Eylemde okunan basın metninde, Türkiye’nin bu emperyalist savaş aygıtına üyeliğinin, ülkenin emekçi halkının değil, bu halkın sırtından geçinen bir avuç patronun çıkarları için olduğu belirtilirken, NATO’nun dünyanın en büyük terör örgütü olduğu vurgulandı.
NATO’nun Karadeniz’de giriştiği kışkırtıcı faaliyetlerine de değinilen basın metninde şunlar kaydedildi:
“70 yıl önce bugün Türkiye, emperyalist savaş aygıtı NATO’ya üye oldu. 1949 yılında kurulan NATO’nun amacı, tüm dünyada emperyalizmin çıkarlarının bekçiliğini yapmaktır. NATO sadece askeri bir pakt oluşturmamış aynı zamanda Türkiye gibi pek çok ülkede kontrgerilla birimleri vasıtasıyla işçi sınıfına, sosyalistlere ve ezilen halklara yönelik katliamların, sistematik işkencelerin ve darbelerin faili olmuştur. Bu katliam ve terör şebekesinin merkezinde hiç kuşkusuz ABD emperyalizmi bulunmaktadır. Bugün burada Dolmabahçe’de, bu toprakların devrimci gençlerinin ve işçilerinin ABD’nin emperyalist 6. Filo askerlerini denize döktüğü yerde buluştuk. Yaşadığımız toprakların devrimci, sosyalist ve anti-emperyalist geleneğini sahiplenerek ve bu gelenekten güç alarak Türkiye’nin NATO’dan çıkması ve emperyalist üslerin kapatılması için mücadele çağrısını yükseltiyoruz.

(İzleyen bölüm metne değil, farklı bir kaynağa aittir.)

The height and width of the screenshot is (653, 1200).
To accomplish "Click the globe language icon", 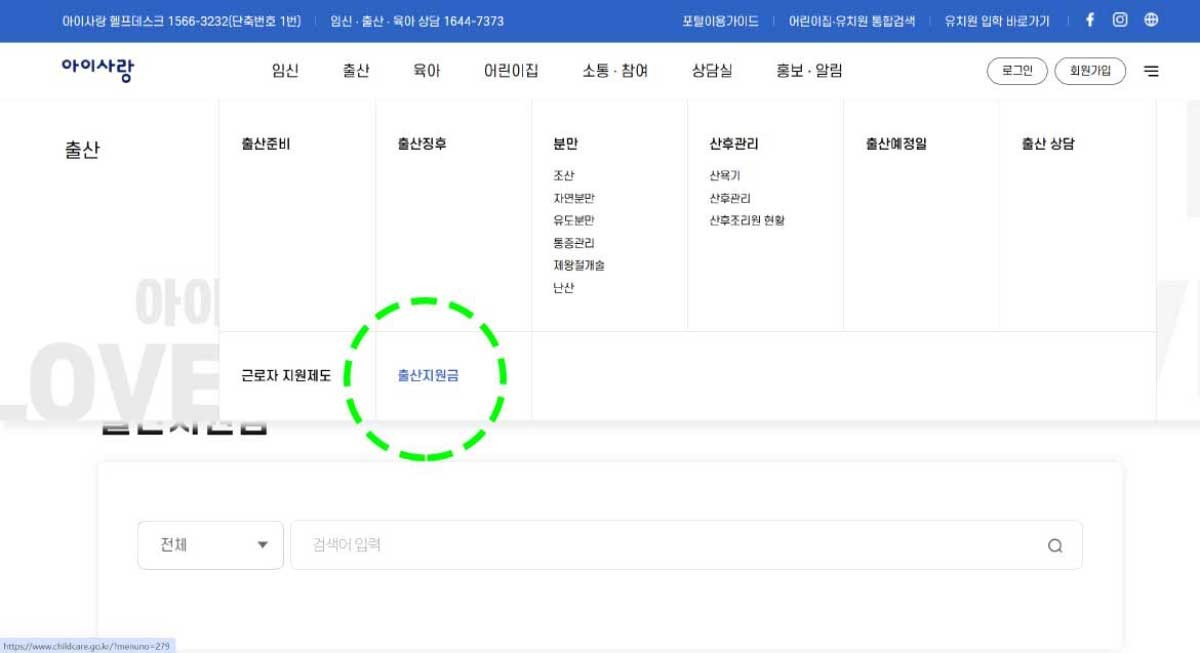I will pyautogui.click(x=1150, y=20).
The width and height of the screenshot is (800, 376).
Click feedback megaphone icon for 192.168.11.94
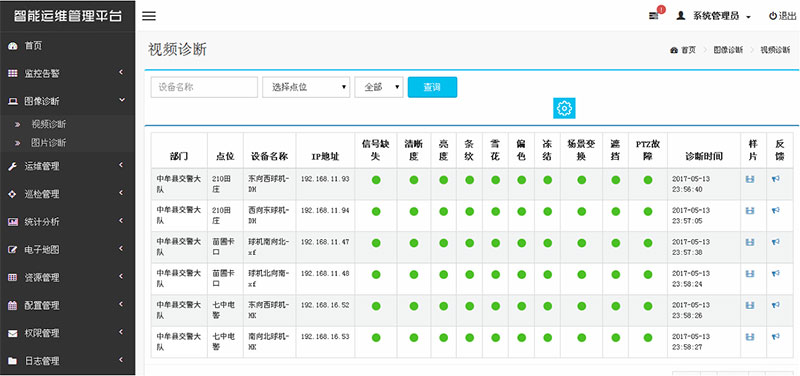(776, 210)
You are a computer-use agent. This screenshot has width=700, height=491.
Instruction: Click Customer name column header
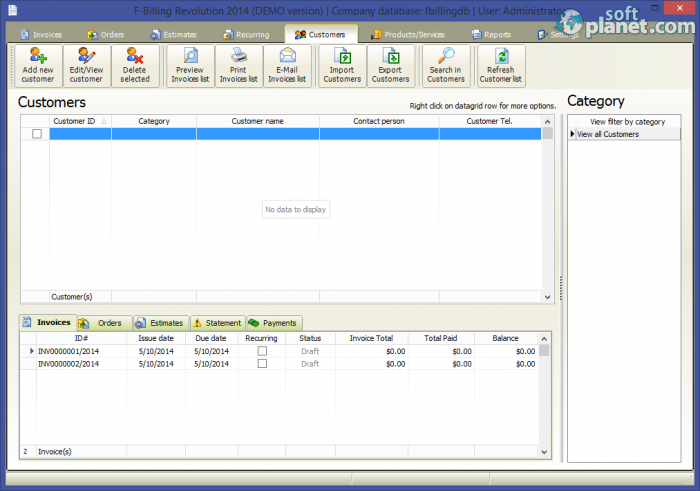pos(257,121)
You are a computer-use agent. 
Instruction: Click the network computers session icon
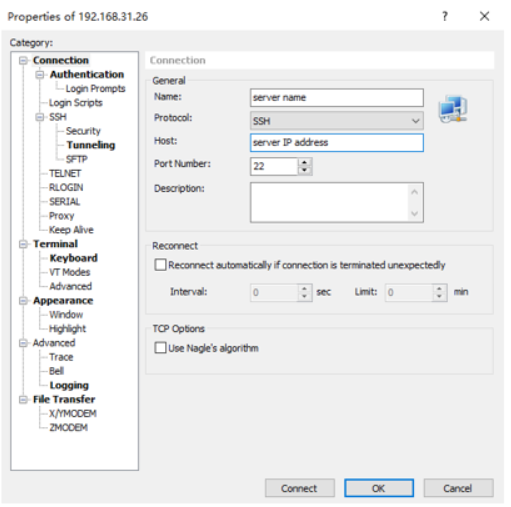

Türkiye’nin bu emperyalist savaş aygıtına üyeliği, ülkenin emekçi halkının değil, bu halkın sırtından geçinen bir avuç patronun çıkarları içindi. ABD’nin hizmetinde Kore devrimine karşı savaşmak üzere ölen yüzlerce insanımızın kanları pahasına NATO’ya üyeliği elde eden Menderes hükümeti, Türkiye burjuvazisi için Batı emperyalizmi ile kârlı ortaklıklara yönelmenin kapısını araladı. Ancak memleketin işçi ve emekçilerinin payına yerli ve yabancı şirketlerce daha fazla sömürülmek düştü. Çünkü NATO sadece bir askeri pakt değildir, işçi ve emekçileri sömüren, işçi sınıfının hak ve kazanımlarını tırpanlayan neo-liberal saldırı politikalarının güvencesi, emekçi halkın mücadelesini ezen baskı rejimlerinin ve diktatörlüklerin hamisidir. Bugün Türkiye’nin NATO’dan çıkmasını istemekle emperyalist sistemin askeri, ekonomik, kültürel her türlü tahakkümüne karşı bir mücadele çağrısı yapıyoruz.
İNCİRLİK HALA ABD’NİN SİLAHLARINA EV SAHİPLİĞİ YAPIYOR
Topraklarımız ABD emperyalizminin bölge ülkelerini işgal ve sömürgeleştirme savaşları için sıçrama tahtası oldu. Türkiye burjuvazisi kendi çıkarları için sayısız kez halkımızı NATO’ya asker etmekten çekinmedi. İncirlik Üssü soğuk savaş süresince ve bugün halen ABD’nin nükleer silahlarına ev sahipliği yapmaktadır. Malatya’daki Kürecik Üssü ise ABD’nin ve İsrail’in çıkarlarına kalkan olan füze kalkanı sisteminin bir parçasıdır. Bu üsler halen Ortadoğu’ya kan kusturmaktadır.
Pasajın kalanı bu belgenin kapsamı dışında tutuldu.